TEXTE PRÉSENTÉ -
◆ ◆ ◆ ◆ ◆

Cette décision fait suite au jugement n° 2011165 du 29 juin 2023 du tribunal administratif de Cergy-Pontoise qui, à la demande des propriétaires riverains, a annulé l’arrêté du maire d’Auvers sur Oise fixant la limite de la dépendance du domaine public et l’alignement de la voie publique.
Plan d’alignement et arrêté d’alignement
Les requérants initiaux sont propriétaires d’une parcelle constituée d’un terrain en pente végétalisé le long de la rue Daubigny à Auvers-sur-Oise. Le maire de la commune d’Auvers-sur-Oise a, par un arrêté du 2 septembre 2020, constaté que l’alignement de la rue Daubigny au droit de cette parcelle se trouvait à l’emplacement matérialisé par la ligne tracée en pointillé rouge sur le plan annexé à cet arrêté établi le 25 août 2020, située sur le terrain en surplomb de la rue.
Cet alignement inclus des racines situées en bas de la pente, identifiées durant le printemps 2020 comme étant susceptibles d’avoir inspiré l’ultime tableau inachevé de Vincent Van Gogh réalisé le 27 juillet 1890.
L’article L. 112-1 du code de la voirie routière dispose que :
« L’alignement est la détermination par l’autorité administrative de la limite du domaine public routier au droit des propriétés riveraines. Il est fixé soit par un plan d’alignement, soit par un alignement individuel.
Le plan d’alignement, auquel est joint un plan parcellaire, détermine après enquête publique ouverte par l’autorité exécutive de la collectivité territoriale ou de l’établissement public de coopération intercommunale, propriétaire de la voie, et organisée conformément aux dispositions du code des relations entre le public et l’administration la limite entre voie publique et propriétés riveraines.
L’alignement individuel est délivré au propriétaire conformément au plan d’alignement s’il en existe un. En l’absence d’un tel plan, il constate la limite de la voie publique au droit de la propriété riveraine ».
Quelle est la portée d’un arrêté d’alignement ?
Selon la cour, un arrêté d’alignement, qui, en l’absence de plan d’alignement, se borne à constater les limites d’une voie publique en bordure des propriétés riveraines, et constitue ainsi un acte dépourvu d’effet sur le droit de propriété des riverains, ne peut être fixé qu’en fonction des limites actuelles de la voie publique en bordure des propriétés riveraines éventuelles, empiètements inclus.

◆ ◆ ◆ ◆ ◆

CONSIGNE 1 -
Repérez dans les rangées ci-dessous chaque ligne qui contient la chaîne « dropdown », en tenant compte de la casse, puis recopiez-la.
Le texte et les rangées n'ont aucun lien entre eux.

◆ ◆ ◆ ◆ ◆

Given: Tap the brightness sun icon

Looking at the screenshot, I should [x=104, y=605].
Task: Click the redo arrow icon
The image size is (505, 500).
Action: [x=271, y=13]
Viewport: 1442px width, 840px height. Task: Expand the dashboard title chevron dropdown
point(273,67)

◆ ◆ ◆ ◆ ◆

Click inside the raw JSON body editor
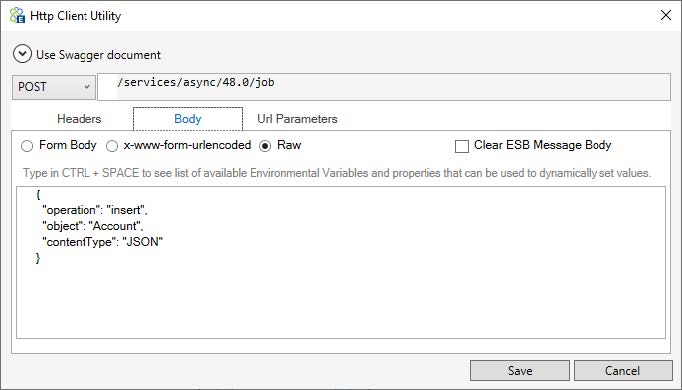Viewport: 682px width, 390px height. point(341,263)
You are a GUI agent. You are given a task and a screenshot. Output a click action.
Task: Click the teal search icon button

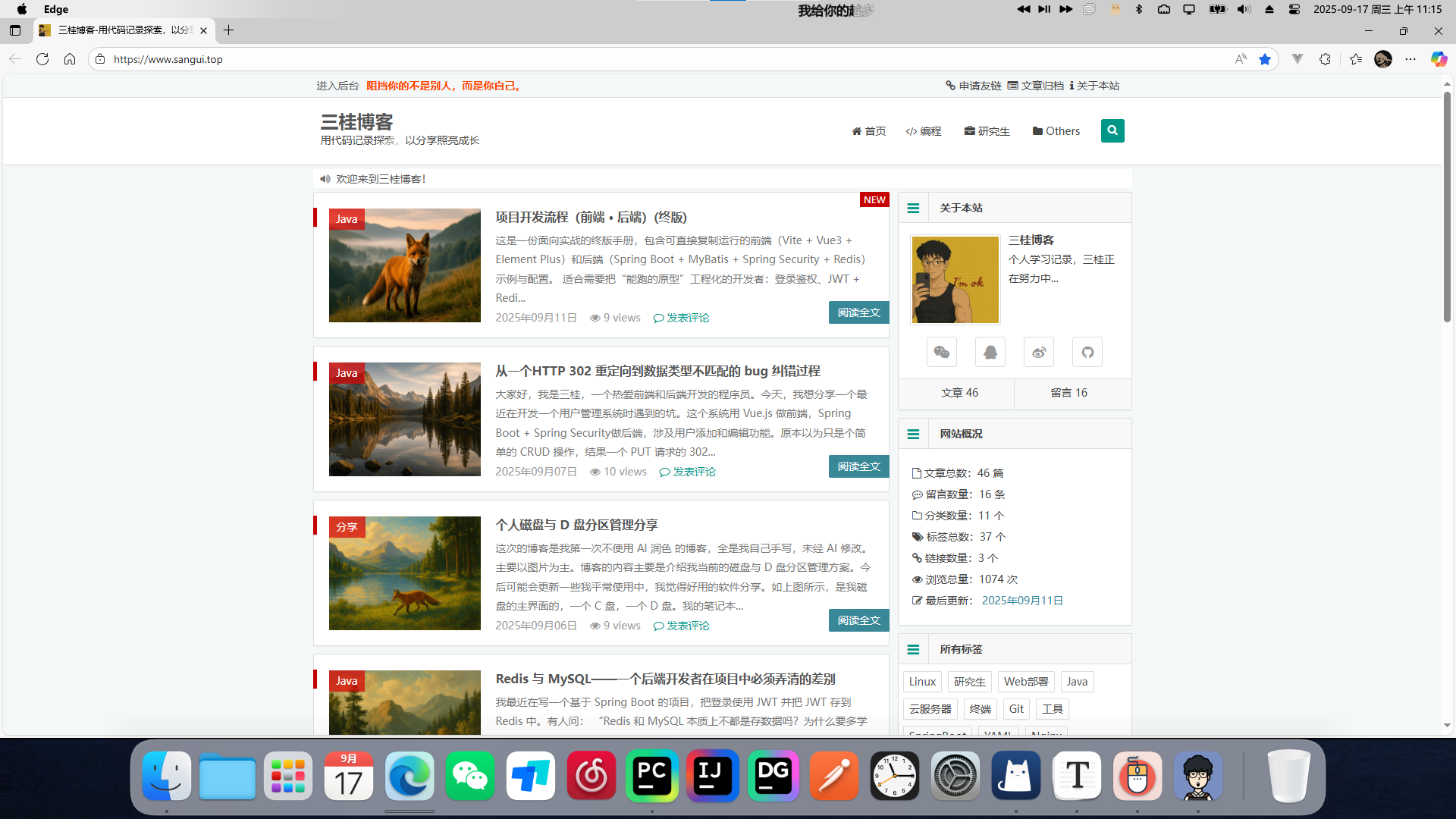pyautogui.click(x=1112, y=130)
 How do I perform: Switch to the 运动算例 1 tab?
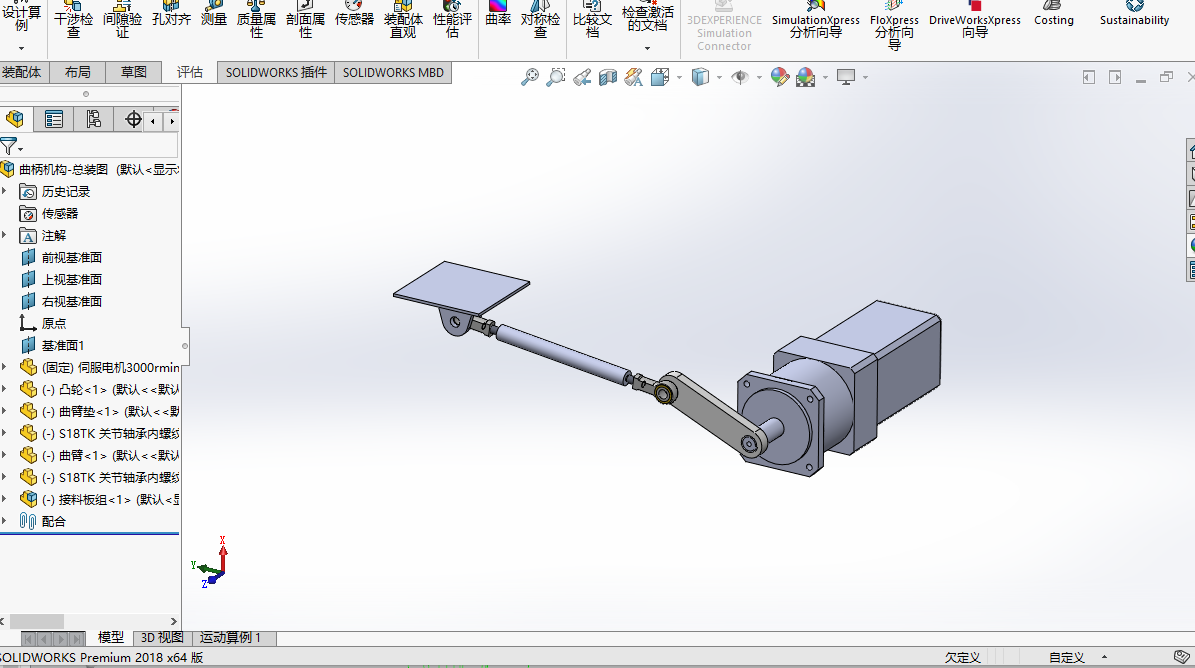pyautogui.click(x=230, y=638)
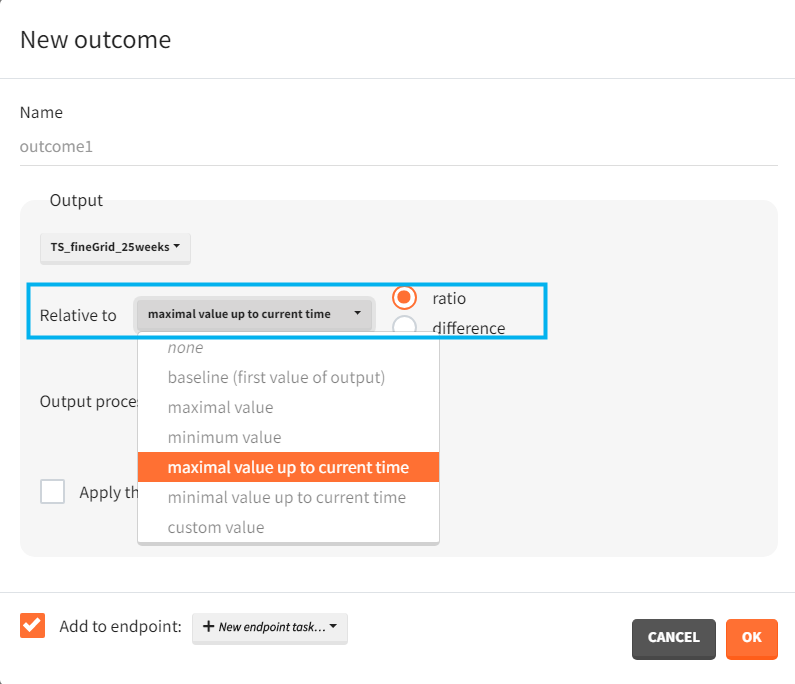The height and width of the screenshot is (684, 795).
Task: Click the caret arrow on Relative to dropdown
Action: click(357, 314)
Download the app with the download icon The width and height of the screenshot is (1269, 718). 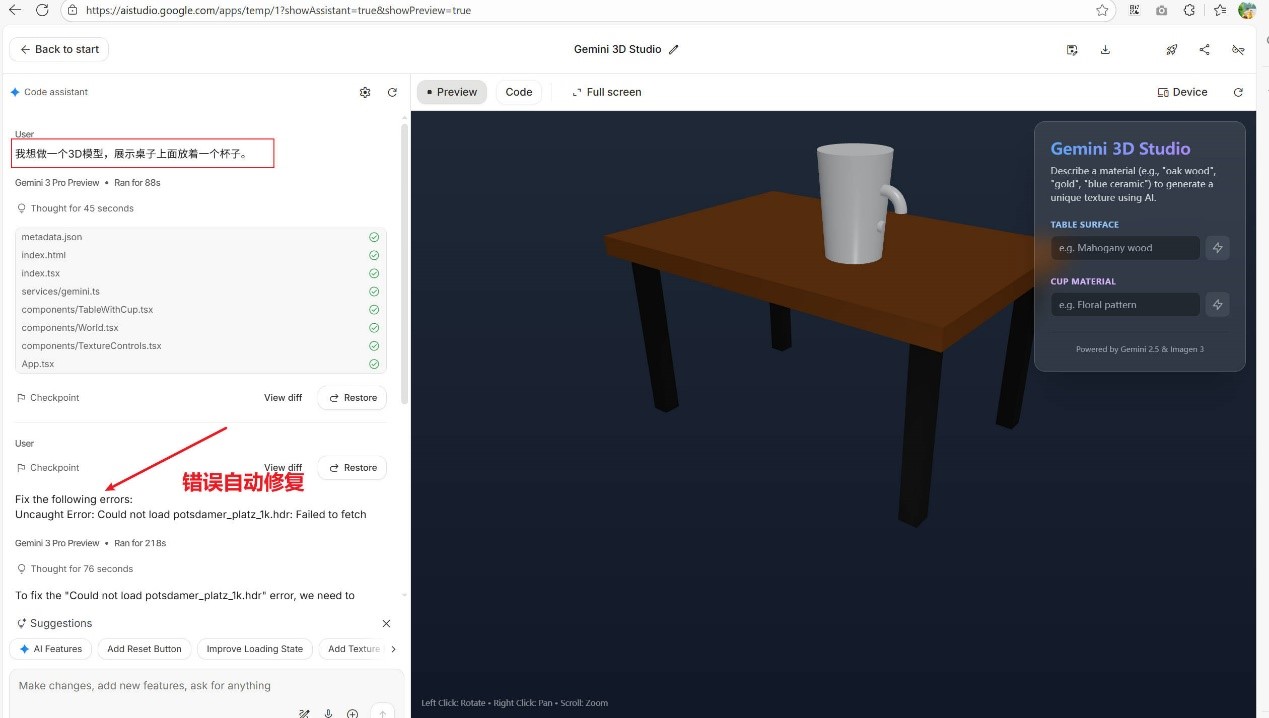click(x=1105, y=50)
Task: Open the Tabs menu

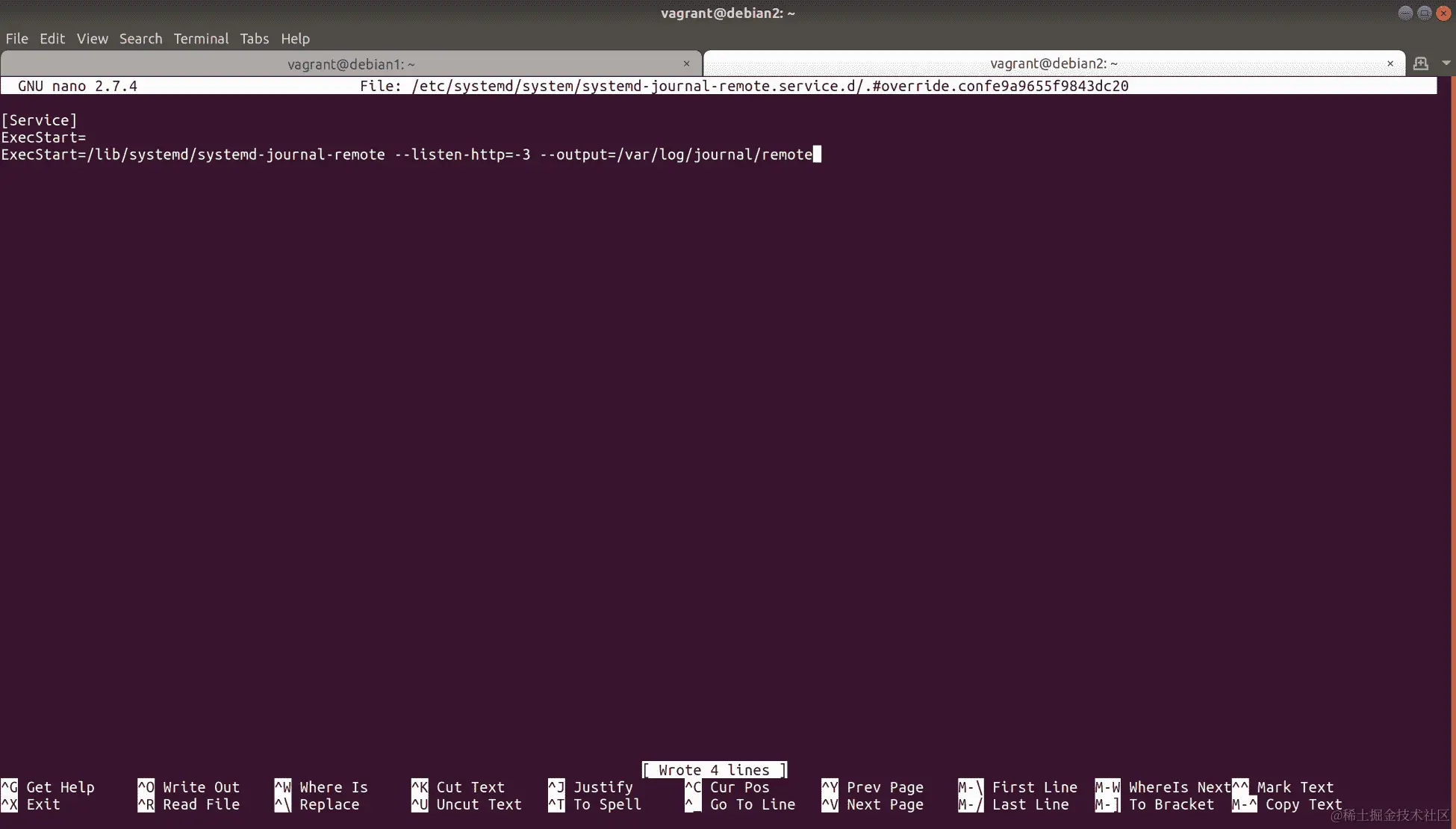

◆ ◆ ◆ ◆ ◆

CONSIGNE 2 -
Reprenez le passage du texte sur l'alignement de la rue Daubigny qui commence par « Cet alignement inclus » et va jusqu'à « un alignement individuel. », en substituant « été » à « printemps ».

RÉSULTAT 1 -
Viewport: 1442px width, 840px height. Task: Expand the dashboard title chevron dropdown
Task: Click the caret arrow on Relative to dropdown

RÉSULTAT 2 -
Cet alignement inclus des racines situées en bas de la pente, identifiées durant le été 2020 comme étant susceptibles d’avoir inspiré l’ultime tableau inachevé de Vincent Van Gogh réalisé le 27 juillet 1890.
L’article L. 112-1 du code de la voirie routière dispose que :
« L’alignement est la détermination par l’autorité administrative de la limite du domaine public routier au droit des propriétés riveraines. Il est fixé soit par un plan d’alignement, soit par un alignement individuel.